A new revision of clinical guidelines to help doctors manage patients with depression has challenged the rationale behind the UK government’s policy of rolling out of cognitive behavioural therapy (CBT) for milder depression.
According to a comprehensive review of treatments for depression, there is a lack of evidence for CBT being more helpful than other forms of psychological support in mild depression or for its efficacy in severe depression. There is also good evidence for antidepressants being effective in depression, with benefit increasing the more severe the depression. This is contrary to recent reports that antidepressants don’t work except in the most severe depression.
Dr Ian Anderson, Senior Lecturer and Honorary Consultant Psychiatrist, Neuroscience and Psychiatry Unit, University of Manchester, UK, says the cost effectiveness of CBT should be thoroughly investigated before it is adopted more widely because it is likely to be offered to people with milder depression where the evidence is poorest.
“There is often not a level playing field in considering evidence for drugs versus psychological treatment, especially in milder depression,” Dr Anderson explains, adding that specific psychological treatments are relatively expensive compared to drug treatments because treatment involves training of the therapists as well as the costs of administering the intervention.
To measure the effectiveness of these treatments requires “comparison against appropriate control treatment like non-specific supportive treatment in the same way drugs are compared against placebo,” says Dr Anderson. “This is important given the rolling out of CBT for milder depression – probably less expensive means of support are more cost-effective.”
This conclusion is just one of the issues to emerge from a comprehensive review of the evidence for various forms of management of depression, conducted as part of a revision of the 2000 British Association for Psychopharmacology evidence-based guidelines, and published this week by SAGE in the Journal of Psychopharmacology. The aim of the review was to incorporate new evidence and to update the recommendations where appropriate.
Revisions to the guidelines were agreed after a consensus meeting involving experts in depressive disorders and their management, user representatives, and medical and scientific staff from pharmaceutical companies in May 2006 and a subsequent literature review.
The new guidelines also question whether CBT should routinely be combined with antidepressant medication for depression in adolescents—as the UK’s National Institute for Health and Clinical Excellence suggests—citing a lack of evidence. Dr Anderson says some recommendations run contrary to NICE guidance:
-- First, the choice between antidepressants and CBT needs to be individually decided rather than routinely recommending CBT first.
-- Second, combining CBT with antidepressants should not be routine.
He suggests that doctors should try to adopt a more dimensional approach to depression rather than over-emphasising categories of disease severity such as “not depressed”, “clinical depression”, etc, or relying too heavily on cut-off points such as simply counting symptoms. It is important to consider an individual patient’s situation in a more rounded fashion such as past history, degree of impairment, duration of symptoms and risk of relapse.

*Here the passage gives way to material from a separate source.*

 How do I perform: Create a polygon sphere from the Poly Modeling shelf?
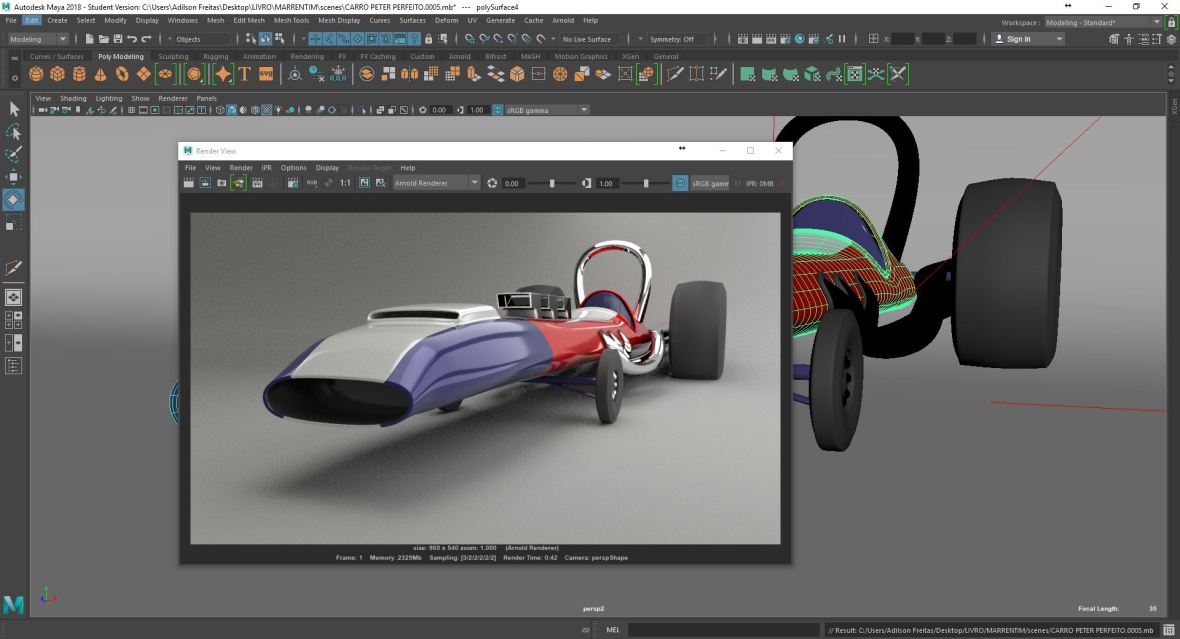[34, 74]
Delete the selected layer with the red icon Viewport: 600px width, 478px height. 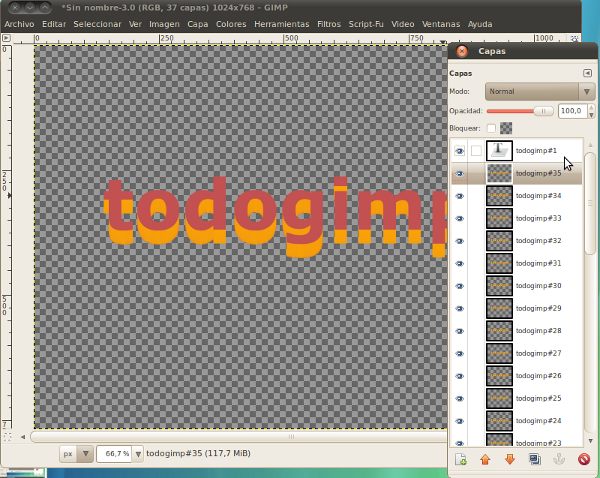pos(584,459)
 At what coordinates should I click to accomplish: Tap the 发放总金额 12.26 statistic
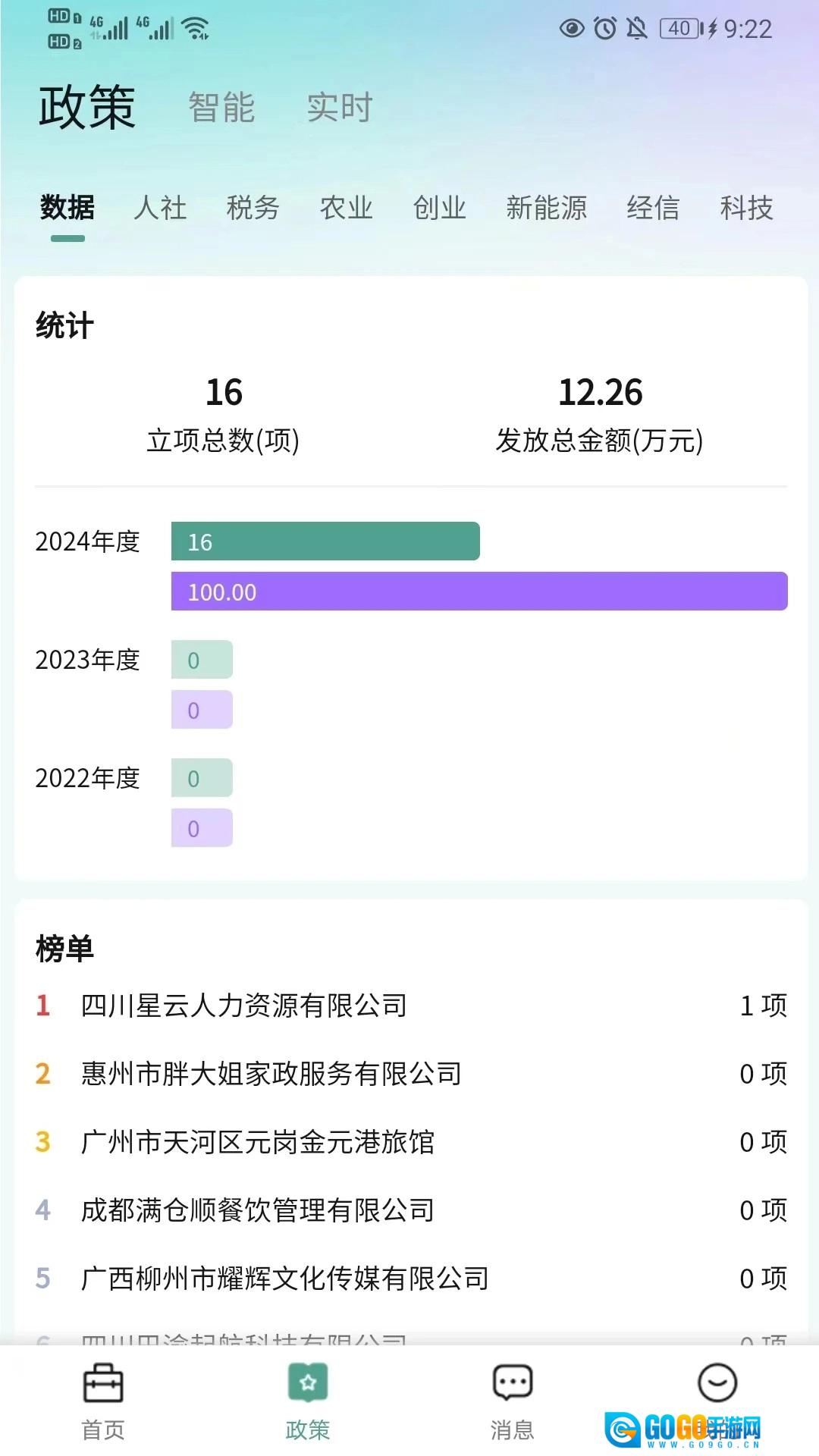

“Overall, the guidelines clear up some issues and alter the emphasis on certain treatments for example suggesting that for subthreshold depression, which is not of clinical severity, antidepressants should be considered if it lasts more than 2-3 months,” Dr Anderson says. “We have also challenged the idea that antidepressants need to be given more than once a day or that for most antidepressants you need to follow a long tailing off before starting a new antidepressant.”
“We hope [the guidelines] will set a standard. We have tried to be practical in our advice and addressed issues that other guidelines tend not to be specific about such as managing side-effects of antidepressants. We want to help doctors and patients choose treatments and strategies that have the best chance of helping,” Dr Anderson concludes.